Perang yang menelan banyak korban tersebut diakhiri dengan perundingan damai di kota Osnabruck dan Munster di Provinsi Westphalia, Jerman. Perundingan dan diplomasi yang melahirkan perjanjian damai ini dikenal hingga kini dengan nama Perjanjian Westphalia.

Salah satu isi perjanjian Westphalia, yang jadi tonggak sejarah dan praktik hubungan dan hukum internasional, ialah adanya pengakuan kedaulatan negara tanpa campur tangan negara lain. Ini yang kita sebut sovereignty of state. Konsep kedaulatan negara inilah yang mengubah konstelasi politik global dan meneguhkan prinsip kesederajatan bangsa-bangsa yang ada di dunia ini.
Kedaulatan negara memiliki dua unsur utama: (1) pemegang kedaulatan (negara) secara mutlak memiliki otoritas dan (2) kedaulatan negara ditandai dengan adanya teritori, di mana otoritas mutlak itu dijalankan secara penuh. Kedua unsur ini acapkali dipostulatkan secara hukum dengan istilah supreme authority within a territory. Bagi filosof RP Wolff, otoritas adalah ”The right to command and correlatively the right to be obeyed.”

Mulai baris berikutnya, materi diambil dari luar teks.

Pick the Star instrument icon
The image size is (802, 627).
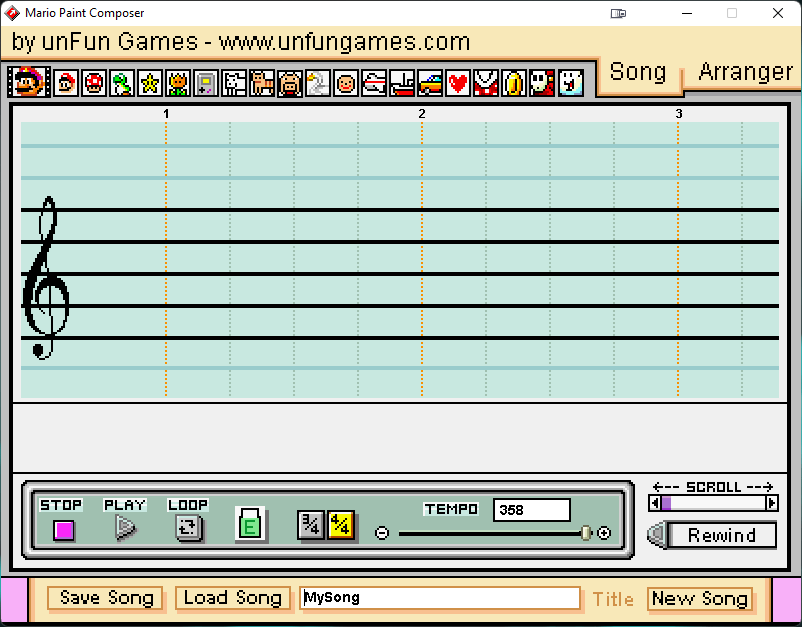(149, 83)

Masalah kedaulatan negara ini telah menyita perhatian Thomas Hobbes dan Jean Bodin. Mereka malah dengan tegas mengatakan, kedaulatan negara adalah absolut. Mereka berprinsip bahwa kedaulatan negara ”Extending all matters within the territory, unconditionally.”

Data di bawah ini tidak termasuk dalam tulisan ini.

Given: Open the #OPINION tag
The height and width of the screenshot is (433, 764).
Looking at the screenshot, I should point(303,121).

Jabaran dari perjanjian damai Westphalia mengenai kedaulatan negara ini diabadikan dalam Piagam PBB, khususnya dalam Pasal 2 (4), yang jelas menegaskan, semua anggota PBB (negara) dalam hubungan internasional mereka menjauhkan diri dari tindakan mengancam atau menggunakan kekerasan terhadap integritas wilayah atau kemerdekaan politik negara lain atau dengan cara apa pun yang bertentangan dengan tujuan-tujuan PBB.
Kedaulatan suatu negara terkandung di dalamnya adalah otoritas penuh menjalankan hukum yang dibuat oleh negara tersebut. Membuat dan menjalankan hukum dalam wilayah dan teritori negara adalah kebebasan mutlak negara tersebut dan tidak boleh dicampuri negara lain.
Kehormatan bangsa
Soal kedaulatan negara ini kembali mengemuka di republik kita sekarang ini karena dua negara anggota PBB, Brasil dan Australia, meradang karena warga negara mereka dihukum mati di Indonesia. Protes mereka sudah melampaui tata krama hubungan internasional yang selalu mengutamakan cara-cara damai dan bersahabat.

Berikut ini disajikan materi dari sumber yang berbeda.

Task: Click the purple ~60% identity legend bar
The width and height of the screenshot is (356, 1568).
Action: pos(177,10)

Tindakan Pemerintah Brasil pada 20 Januari lalu yang menolak Duta Besar RI untuk menyerahkan surat kepercayaan Pemerintah Indonesia yang sudah hadir bersama sejumlah duta besar lainnya adalah penamparan atas kedaulatan negara. Penyerahan surat kepercayaan seorang duta besar kepada pemerintah tempat ia ditugasi adalah bagian terpenting atas pengakuan negara yang diwakilinya, bukan hanya di negara ia bertugas, melainkan juga dalam pergaulan internasional.
Seorang duta besar tidak bisa secara leluasa menjalankan tugas-tugas diplomatnya sebelum ia menyerahkan surat kepercayaan kepada pemerintah yang ditempatinya. Semua ini sudah diatur dalam Konvensi Vienna tentang Hubungan Diplomatik, di mana Brasil adalah penanda tangan konvensi tersebut.
Seorang duta besar yang dikirim oleh negaranya ke satu negara, secara de juredan de facto, mewakili totalitas negaranya. Karena itu, sebutan duta besar selalu berbunyi, ”Duta Besar Luar Biasa dan Berkuasa Penuh”. Itu pula sebabnya semua surat kepercayaan yang dibawa oleh duta besar ke tempat ia bertugas pasti selalu berbunyi, ”Dengan ini kami mengirim putra-putri terbaik dan terhormat kami”.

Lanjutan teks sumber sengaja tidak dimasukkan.